Exercise description:
Rewrite the records from the start through the line containing "(x=1205, y=635)", replacing "Expand" with "Open" and leaving everything else unchanged.

Dataset records:
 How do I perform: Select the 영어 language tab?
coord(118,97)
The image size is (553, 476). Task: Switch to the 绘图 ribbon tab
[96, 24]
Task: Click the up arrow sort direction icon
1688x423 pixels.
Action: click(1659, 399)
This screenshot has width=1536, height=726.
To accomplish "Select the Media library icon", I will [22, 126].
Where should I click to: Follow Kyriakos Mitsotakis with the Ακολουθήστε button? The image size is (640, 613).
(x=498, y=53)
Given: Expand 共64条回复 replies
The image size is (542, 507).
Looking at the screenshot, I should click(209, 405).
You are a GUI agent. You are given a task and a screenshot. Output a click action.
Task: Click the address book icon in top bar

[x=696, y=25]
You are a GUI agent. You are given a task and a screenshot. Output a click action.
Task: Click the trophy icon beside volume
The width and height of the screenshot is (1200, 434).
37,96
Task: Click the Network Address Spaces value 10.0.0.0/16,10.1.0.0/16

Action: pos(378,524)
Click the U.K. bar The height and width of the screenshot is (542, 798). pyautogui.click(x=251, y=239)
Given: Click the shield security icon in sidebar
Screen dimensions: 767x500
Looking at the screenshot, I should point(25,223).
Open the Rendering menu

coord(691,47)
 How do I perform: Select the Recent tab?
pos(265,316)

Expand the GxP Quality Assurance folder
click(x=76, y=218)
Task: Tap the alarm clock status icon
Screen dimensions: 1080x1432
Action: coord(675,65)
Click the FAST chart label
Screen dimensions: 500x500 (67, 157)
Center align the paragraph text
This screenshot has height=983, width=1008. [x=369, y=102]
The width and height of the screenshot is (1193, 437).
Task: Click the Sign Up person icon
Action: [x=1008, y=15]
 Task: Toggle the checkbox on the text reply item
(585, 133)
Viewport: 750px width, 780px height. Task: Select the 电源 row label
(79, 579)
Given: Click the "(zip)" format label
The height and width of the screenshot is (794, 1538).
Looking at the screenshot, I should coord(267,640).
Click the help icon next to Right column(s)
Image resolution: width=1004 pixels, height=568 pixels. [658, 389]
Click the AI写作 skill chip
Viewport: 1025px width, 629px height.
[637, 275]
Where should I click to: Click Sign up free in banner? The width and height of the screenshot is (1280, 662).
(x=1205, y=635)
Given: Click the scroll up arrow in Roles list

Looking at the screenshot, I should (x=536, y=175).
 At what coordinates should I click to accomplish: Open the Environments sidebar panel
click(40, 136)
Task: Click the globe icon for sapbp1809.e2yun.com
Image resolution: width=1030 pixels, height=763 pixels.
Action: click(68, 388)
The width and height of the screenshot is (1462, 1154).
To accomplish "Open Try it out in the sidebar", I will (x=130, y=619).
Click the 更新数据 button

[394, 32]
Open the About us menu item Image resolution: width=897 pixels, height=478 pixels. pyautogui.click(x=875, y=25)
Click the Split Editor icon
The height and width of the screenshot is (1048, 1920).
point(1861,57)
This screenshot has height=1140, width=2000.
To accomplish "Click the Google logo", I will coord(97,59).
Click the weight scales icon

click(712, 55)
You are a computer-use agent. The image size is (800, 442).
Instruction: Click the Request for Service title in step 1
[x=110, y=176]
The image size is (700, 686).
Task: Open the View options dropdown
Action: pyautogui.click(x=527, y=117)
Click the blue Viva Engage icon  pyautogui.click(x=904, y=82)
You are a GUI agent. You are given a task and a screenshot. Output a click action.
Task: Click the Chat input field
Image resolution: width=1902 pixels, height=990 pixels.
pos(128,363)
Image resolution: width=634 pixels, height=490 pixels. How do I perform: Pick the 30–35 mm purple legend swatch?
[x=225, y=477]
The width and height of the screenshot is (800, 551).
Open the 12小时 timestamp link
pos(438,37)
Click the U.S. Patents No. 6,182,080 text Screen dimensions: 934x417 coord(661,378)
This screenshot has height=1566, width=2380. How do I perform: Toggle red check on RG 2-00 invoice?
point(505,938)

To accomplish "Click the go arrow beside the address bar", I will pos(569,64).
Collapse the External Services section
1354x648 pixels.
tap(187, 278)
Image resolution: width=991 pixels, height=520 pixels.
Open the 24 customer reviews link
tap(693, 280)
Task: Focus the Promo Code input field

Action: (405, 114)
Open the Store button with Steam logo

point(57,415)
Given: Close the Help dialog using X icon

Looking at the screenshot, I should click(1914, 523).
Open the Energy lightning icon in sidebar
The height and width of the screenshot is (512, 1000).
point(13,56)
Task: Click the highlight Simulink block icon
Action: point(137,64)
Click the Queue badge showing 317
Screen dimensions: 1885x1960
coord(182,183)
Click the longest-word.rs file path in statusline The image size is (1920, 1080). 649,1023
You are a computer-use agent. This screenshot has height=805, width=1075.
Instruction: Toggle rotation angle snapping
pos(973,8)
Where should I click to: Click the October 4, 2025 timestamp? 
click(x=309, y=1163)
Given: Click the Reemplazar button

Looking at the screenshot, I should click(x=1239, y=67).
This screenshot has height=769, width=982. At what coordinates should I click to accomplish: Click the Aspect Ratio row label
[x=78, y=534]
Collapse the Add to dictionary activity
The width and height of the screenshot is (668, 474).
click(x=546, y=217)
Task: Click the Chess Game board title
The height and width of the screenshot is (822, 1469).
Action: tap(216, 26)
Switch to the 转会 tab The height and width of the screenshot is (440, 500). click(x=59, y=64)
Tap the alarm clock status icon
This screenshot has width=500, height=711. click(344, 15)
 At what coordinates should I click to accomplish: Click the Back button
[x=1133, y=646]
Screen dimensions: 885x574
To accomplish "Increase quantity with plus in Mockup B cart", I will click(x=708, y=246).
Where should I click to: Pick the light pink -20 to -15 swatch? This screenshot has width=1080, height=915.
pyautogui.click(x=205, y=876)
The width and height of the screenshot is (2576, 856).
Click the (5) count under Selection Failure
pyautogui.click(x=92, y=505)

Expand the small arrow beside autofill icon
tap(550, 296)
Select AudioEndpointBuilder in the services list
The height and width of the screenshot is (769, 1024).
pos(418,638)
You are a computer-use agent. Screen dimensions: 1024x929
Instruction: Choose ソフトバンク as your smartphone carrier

Answer for this exercise:
 How do I perform: Select the 영어 language tab?
coord(118,97)
The image size is (553, 476). Task: Switch to the 绘图 ribbon tab
[96, 24]
Task: Click the up arrow sort direction icon
1688x423 pixels.
Action: click(1659, 399)
This screenshot has width=1536, height=726.
To accomplish "Select the Media library icon", I will [22, 126].
Where should I click to: Follow Kyriakos Mitsotakis with the Ακολουθήστε button? The image size is (640, 613).
(x=498, y=53)
Given: Open 共64条回复 replies
The image size is (542, 507).
Looking at the screenshot, I should click(209, 405).
You are a GUI agent. You are given a task and a screenshot. Output a click action.
Task: Click the address book icon in top bar

[x=696, y=25]
You are a GUI agent. You are given a task and a screenshot. Output a click action.
Task: Click the trophy icon beside volume
The width and height of the screenshot is (1200, 434).
37,96
Task: Click the Network Address Spaces value 10.0.0.0/16,10.1.0.0/16

Action: pos(378,524)
Click the U.K. bar The height and width of the screenshot is (542, 798). pyautogui.click(x=251, y=239)
Given: Click the shield security icon in sidebar
Screen dimensions: 767x500
Looking at the screenshot, I should point(25,223).
Open the Rendering menu

coord(691,47)
 How do I perform: Select the Recent tab?
pos(265,316)

Open the GxP Quality Assurance folder
click(x=76, y=218)
Task: Tap the alarm clock status icon
Screen dimensions: 1080x1432
Action: coord(675,65)
Click the FAST chart label
Screen dimensions: 500x500 (67, 157)
Center align the paragraph text
This screenshot has height=983, width=1008. [x=369, y=102]
The width and height of the screenshot is (1193, 437).
Task: Click the Sign Up person icon
Action: [x=1008, y=15]
 Task: Toggle the checkbox on the text reply item
(585, 133)
Viewport: 750px width, 780px height. Task: Select the 电源 row label
(79, 579)
Given: Click the "(zip)" format label
The height and width of the screenshot is (794, 1538).
Looking at the screenshot, I should coord(267,640).
Click the help icon next to Right column(s)
Image resolution: width=1004 pixels, height=568 pixels. [658, 389]
Click the AI写作 skill chip
Viewport: 1025px width, 629px height.
[637, 275]
Where should I click to: Click Sign up free in banner? The width and height of the screenshot is (1280, 662).
(x=1205, y=635)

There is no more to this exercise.